─── PASSAGE PROPOSÉ ───

Manifestation à Tel-Aviv |
Pour Israël, déjà plusieurs enseignements peuvent
être tirés du conflit. C’est sans doute la première fois que Jérusalem se
trouve impliqué dans un conflit militaire qui oppose deux grandes puissances
avec lesquelles Israël entretient des relations très importantes : la
Russie, belligérant direct, et les États Unis cobelligérant par son mandataire
l’Ukraine, sans parler de l’Europe. Washington a des liens de toutes natures,
importants et majeurs, pour l’État hébreu tandis que Moscou reste un partenaire
passif mais déterminant à son tour, pour les actions de Tsahal en Syrie. Pour
les décideurs politiques du Moyen-Orient «l'Amérique fera toujours ce
qu'il faut, mais seulement après avoir épuisé toutes les alternatives».

─── DONNÉES RECUEILLIES ───

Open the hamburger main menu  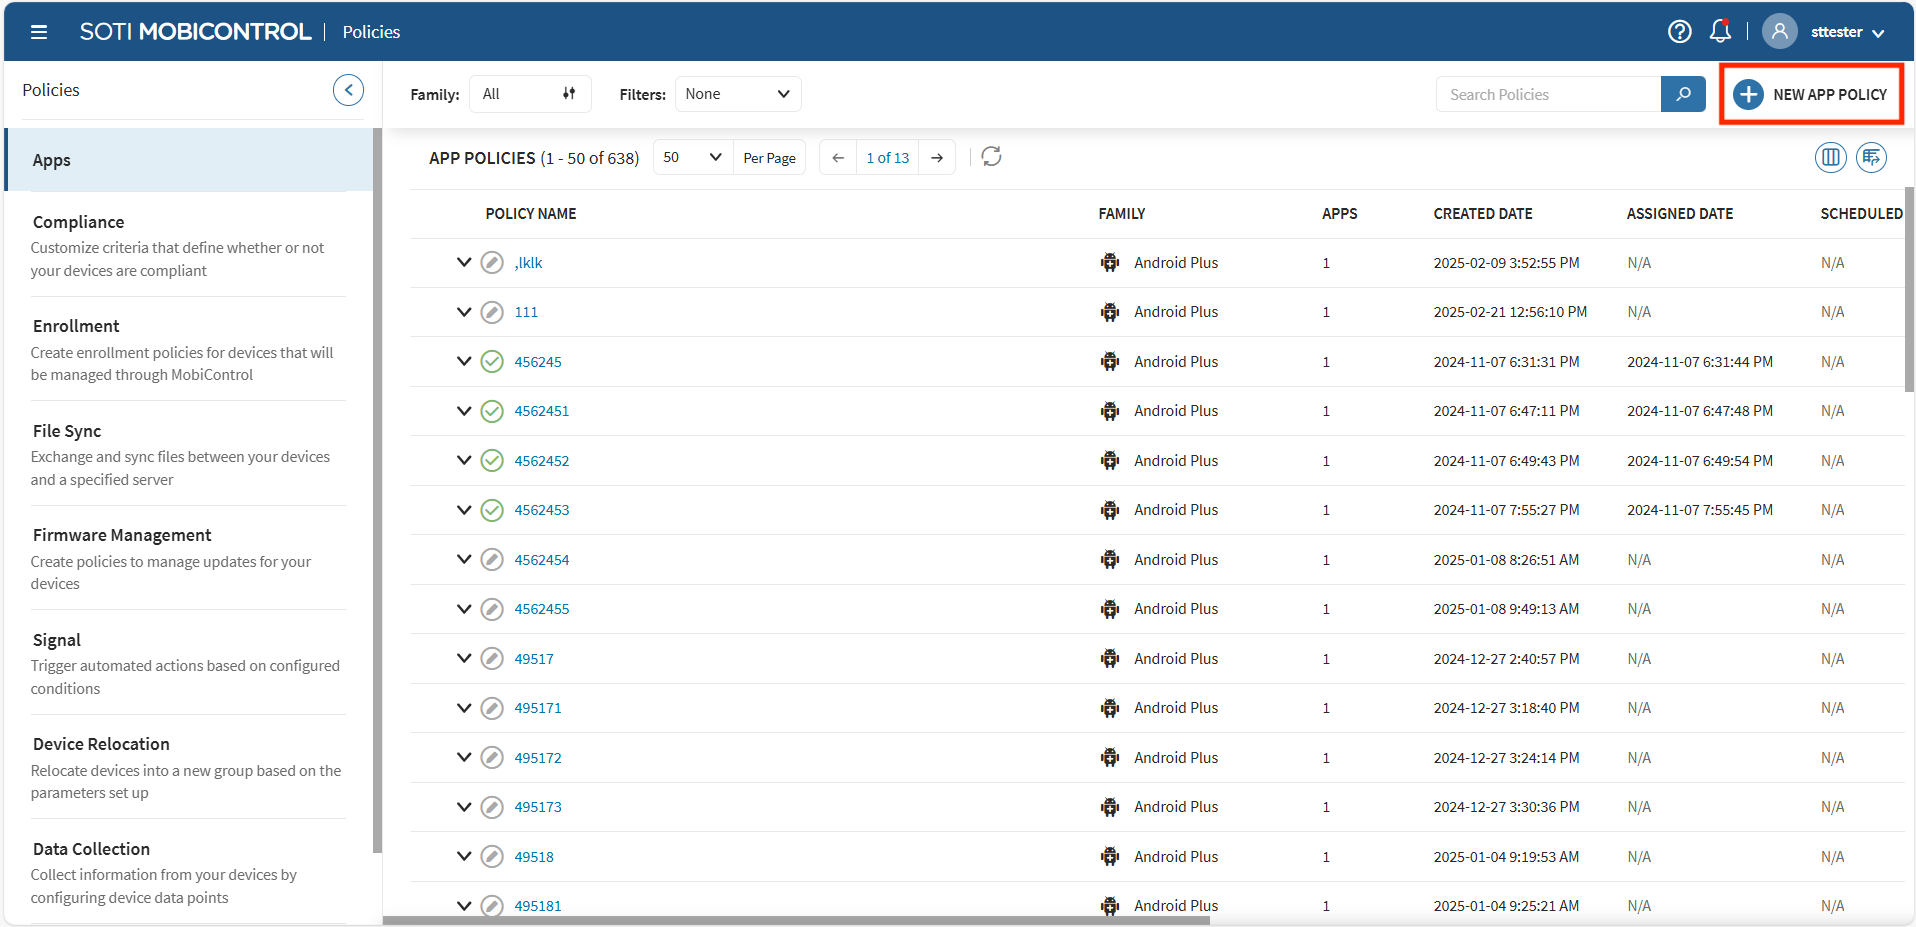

───

▶ _CONSIGNES_
1. Dans le texte sur Israël, quel rôle Moscou tient-il pour les actions de Tsahal en Syrie ?
2. Poursuivez le texte sur Israël à partir de sa dernière phrase.
La liste ne sert à rien pour ce qui suit.

▶ _RÉPONSES RÉDIGÉES_
1. Celui d'un partenaire passif mais déterminant.

2.
Cette
formulation existe depuis longtemps à Washington, notamment en direction des
partenaires et alliés étrangers. Ces derniers ont été souvent frustrés par les
incohérences qui ont trop souvent caractérisé la politique américaine au fil
des décennies. On n’a pas oublié le fameux fil rouge d’Obama. Plus récemment,
les dirigeants des Émirats arabes unis ont publiquement exprimé leur déception
que l'administration Biden n'ait pas réagi assez rapidement aux attaques des
rebelles houthis contre l'aéroport d'Abu Dhabi en janvier. De même, les Saoudiens
ont été consternés lorsque l'administration Trump n'a pas réagi après l’attaque
iranienne de son infrastructure énergétique en 2019. Le départ
d’Afghanistan a été une autre déception.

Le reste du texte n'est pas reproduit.